> _WHAT YOU SHOULD DO_: Beginning with the line that contains "Task: Open Cloud Shell from the top bar", transcribe every line through the end of the entries exactly as written, and reproduce nothing else.

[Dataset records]

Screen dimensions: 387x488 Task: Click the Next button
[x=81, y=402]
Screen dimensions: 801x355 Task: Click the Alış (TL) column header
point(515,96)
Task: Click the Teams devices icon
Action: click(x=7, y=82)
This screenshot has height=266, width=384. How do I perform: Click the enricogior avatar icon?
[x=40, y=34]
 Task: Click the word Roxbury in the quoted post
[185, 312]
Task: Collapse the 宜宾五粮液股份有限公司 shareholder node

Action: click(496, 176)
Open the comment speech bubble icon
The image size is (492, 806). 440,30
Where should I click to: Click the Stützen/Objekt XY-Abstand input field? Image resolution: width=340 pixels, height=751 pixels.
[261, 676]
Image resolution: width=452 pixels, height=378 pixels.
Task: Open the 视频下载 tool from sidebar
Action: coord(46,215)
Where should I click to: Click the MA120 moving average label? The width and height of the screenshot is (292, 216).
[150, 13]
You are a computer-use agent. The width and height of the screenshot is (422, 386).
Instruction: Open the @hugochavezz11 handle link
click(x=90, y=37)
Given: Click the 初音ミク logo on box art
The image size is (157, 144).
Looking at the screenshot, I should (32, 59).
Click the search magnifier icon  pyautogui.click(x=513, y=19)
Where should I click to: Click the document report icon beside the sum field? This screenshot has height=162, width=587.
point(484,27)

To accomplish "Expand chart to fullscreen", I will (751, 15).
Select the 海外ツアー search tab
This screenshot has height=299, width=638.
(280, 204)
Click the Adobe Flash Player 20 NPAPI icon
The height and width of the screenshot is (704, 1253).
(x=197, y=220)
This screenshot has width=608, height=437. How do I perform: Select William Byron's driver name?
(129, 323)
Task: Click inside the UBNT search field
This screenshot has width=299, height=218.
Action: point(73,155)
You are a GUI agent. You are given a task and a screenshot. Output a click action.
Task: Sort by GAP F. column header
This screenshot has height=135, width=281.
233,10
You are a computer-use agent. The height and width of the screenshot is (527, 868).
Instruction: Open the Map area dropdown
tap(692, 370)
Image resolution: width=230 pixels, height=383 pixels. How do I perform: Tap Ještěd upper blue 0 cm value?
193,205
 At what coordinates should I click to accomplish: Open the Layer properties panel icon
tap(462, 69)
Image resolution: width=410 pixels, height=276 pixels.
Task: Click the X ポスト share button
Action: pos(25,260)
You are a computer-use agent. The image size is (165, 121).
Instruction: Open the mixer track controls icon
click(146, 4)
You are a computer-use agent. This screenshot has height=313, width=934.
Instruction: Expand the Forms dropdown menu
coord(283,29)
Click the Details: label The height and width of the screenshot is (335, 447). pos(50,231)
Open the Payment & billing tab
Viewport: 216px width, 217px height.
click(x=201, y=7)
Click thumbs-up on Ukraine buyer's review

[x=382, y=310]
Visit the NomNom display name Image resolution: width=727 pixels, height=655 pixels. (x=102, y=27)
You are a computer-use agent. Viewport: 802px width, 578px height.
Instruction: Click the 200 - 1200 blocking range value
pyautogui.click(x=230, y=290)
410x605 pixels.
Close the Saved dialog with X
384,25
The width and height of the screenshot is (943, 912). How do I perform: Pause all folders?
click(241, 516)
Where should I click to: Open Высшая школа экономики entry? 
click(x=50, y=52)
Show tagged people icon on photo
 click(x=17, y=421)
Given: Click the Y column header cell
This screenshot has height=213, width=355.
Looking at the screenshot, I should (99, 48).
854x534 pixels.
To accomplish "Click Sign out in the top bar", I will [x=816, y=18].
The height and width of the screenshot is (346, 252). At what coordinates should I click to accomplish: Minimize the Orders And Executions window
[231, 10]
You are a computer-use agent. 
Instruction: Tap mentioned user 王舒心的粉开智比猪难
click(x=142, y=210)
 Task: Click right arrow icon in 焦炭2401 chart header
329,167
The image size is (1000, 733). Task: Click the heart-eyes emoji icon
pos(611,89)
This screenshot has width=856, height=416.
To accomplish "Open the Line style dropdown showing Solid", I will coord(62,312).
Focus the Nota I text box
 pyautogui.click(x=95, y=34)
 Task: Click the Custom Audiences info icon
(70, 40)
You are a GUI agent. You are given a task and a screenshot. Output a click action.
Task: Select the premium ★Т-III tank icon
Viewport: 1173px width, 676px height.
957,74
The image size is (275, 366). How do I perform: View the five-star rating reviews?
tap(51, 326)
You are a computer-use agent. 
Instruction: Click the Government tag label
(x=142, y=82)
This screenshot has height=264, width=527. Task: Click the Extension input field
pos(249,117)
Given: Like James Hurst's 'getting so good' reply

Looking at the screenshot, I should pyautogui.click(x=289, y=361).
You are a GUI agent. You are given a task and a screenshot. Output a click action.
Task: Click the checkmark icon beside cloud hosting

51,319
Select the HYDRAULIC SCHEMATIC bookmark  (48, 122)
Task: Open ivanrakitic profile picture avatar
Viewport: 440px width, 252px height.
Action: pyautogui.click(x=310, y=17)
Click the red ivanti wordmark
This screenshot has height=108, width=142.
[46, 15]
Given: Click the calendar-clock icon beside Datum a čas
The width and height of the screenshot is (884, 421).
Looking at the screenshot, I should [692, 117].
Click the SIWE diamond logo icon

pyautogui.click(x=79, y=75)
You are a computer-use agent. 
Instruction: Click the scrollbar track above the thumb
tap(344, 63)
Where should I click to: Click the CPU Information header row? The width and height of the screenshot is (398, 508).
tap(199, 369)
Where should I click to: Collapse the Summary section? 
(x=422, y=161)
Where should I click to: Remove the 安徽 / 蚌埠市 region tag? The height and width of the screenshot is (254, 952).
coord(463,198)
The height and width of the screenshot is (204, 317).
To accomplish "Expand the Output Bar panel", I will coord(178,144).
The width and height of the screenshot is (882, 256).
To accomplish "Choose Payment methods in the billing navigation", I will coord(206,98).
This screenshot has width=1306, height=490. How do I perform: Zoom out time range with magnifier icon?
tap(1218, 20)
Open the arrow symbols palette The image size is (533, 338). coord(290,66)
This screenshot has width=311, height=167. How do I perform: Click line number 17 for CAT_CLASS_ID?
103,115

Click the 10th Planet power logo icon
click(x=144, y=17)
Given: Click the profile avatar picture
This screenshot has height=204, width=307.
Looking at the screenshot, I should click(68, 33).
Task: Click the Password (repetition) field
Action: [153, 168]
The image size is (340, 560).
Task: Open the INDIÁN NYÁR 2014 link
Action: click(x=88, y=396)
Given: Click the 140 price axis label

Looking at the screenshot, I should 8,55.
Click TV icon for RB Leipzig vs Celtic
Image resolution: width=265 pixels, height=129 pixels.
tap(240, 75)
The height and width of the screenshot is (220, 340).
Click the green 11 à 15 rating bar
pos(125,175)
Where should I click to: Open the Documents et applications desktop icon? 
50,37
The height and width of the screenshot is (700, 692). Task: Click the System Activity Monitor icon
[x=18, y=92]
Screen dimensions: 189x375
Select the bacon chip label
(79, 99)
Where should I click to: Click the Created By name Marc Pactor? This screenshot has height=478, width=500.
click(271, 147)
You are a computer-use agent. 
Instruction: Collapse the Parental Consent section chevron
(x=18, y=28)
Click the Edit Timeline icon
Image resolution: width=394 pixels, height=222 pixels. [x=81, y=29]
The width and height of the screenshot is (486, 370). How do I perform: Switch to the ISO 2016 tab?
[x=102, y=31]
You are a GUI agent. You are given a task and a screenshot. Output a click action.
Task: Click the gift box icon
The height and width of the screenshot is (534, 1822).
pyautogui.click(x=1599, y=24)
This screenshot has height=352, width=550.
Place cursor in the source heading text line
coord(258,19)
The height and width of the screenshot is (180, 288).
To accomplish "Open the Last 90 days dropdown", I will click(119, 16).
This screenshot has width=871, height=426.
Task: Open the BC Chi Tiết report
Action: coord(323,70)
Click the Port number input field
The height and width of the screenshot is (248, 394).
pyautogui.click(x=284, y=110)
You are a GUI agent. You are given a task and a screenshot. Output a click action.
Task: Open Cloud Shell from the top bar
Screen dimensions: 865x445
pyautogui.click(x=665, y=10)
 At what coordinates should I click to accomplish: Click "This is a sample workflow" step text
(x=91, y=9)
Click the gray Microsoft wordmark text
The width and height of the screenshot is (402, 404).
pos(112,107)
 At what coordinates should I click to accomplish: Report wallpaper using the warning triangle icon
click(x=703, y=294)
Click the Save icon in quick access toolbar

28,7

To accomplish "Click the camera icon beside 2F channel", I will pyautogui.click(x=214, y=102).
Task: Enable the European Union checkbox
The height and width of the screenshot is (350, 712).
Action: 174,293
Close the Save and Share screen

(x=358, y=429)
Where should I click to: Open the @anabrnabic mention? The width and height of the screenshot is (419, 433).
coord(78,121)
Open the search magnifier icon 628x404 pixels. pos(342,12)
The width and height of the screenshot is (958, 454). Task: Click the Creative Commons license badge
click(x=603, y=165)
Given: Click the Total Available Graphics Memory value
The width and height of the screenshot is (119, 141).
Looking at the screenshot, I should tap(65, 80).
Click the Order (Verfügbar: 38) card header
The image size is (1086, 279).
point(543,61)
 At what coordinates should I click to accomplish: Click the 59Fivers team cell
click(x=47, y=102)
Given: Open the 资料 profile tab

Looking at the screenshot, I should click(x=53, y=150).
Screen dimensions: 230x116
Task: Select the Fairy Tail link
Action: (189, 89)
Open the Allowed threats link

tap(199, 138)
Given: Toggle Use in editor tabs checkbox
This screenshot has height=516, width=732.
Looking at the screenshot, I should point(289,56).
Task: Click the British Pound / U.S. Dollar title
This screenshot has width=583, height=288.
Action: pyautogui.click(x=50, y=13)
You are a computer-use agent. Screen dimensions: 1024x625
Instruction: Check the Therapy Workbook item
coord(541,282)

> _SOLUTION TO THIS PROBLEM_:
Task: Open Cloud Shell from the top bar
Screen dimensions: 865x445
pyautogui.click(x=665, y=10)
 At what coordinates should I click to accomplish: Click "This is a sample workflow" step text
(x=91, y=9)
Click the gray Microsoft wordmark text
The width and height of the screenshot is (402, 404).
pos(112,107)
 At what coordinates should I click to accomplish: Report wallpaper using the warning triangle icon
click(x=703, y=294)
Click the Save icon in quick access toolbar

28,7

To accomplish "Click the camera icon beside 2F channel", I will pyautogui.click(x=214, y=102).
Task: Enable the European Union checkbox
The height and width of the screenshot is (350, 712).
Action: 174,293
Close the Save and Share screen

(x=358, y=429)
Where should I click to: Open the @anabrnabic mention? The width and height of the screenshot is (419, 433).
coord(78,121)
Open the search magnifier icon 628x404 pixels. pos(342,12)
The width and height of the screenshot is (958, 454). Task: Click the Creative Commons license badge
click(x=603, y=165)
Given: Click the Total Available Graphics Memory value
The width and height of the screenshot is (119, 141).
Looking at the screenshot, I should tap(65, 80).
Click the Order (Verfügbar: 38) card header
The image size is (1086, 279).
point(543,61)
 At what coordinates should I click to accomplish: Click the 59Fivers team cell
click(x=47, y=102)
Given: Open the 资料 profile tab

Looking at the screenshot, I should click(x=53, y=150).
Screen dimensions: 230x116
Task: Select the Fairy Tail link
Action: (189, 89)
Open the Allowed threats link

tap(199, 138)
Given: Toggle Use in editor tabs checkbox
This screenshot has height=516, width=732.
Looking at the screenshot, I should point(289,56).
Task: Click the British Pound / U.S. Dollar title
This screenshot has width=583, height=288.
Action: pyautogui.click(x=50, y=13)
You are a computer-use agent. Screen dimensions: 1024x625
Instruction: Check the Therapy Workbook item
coord(541,282)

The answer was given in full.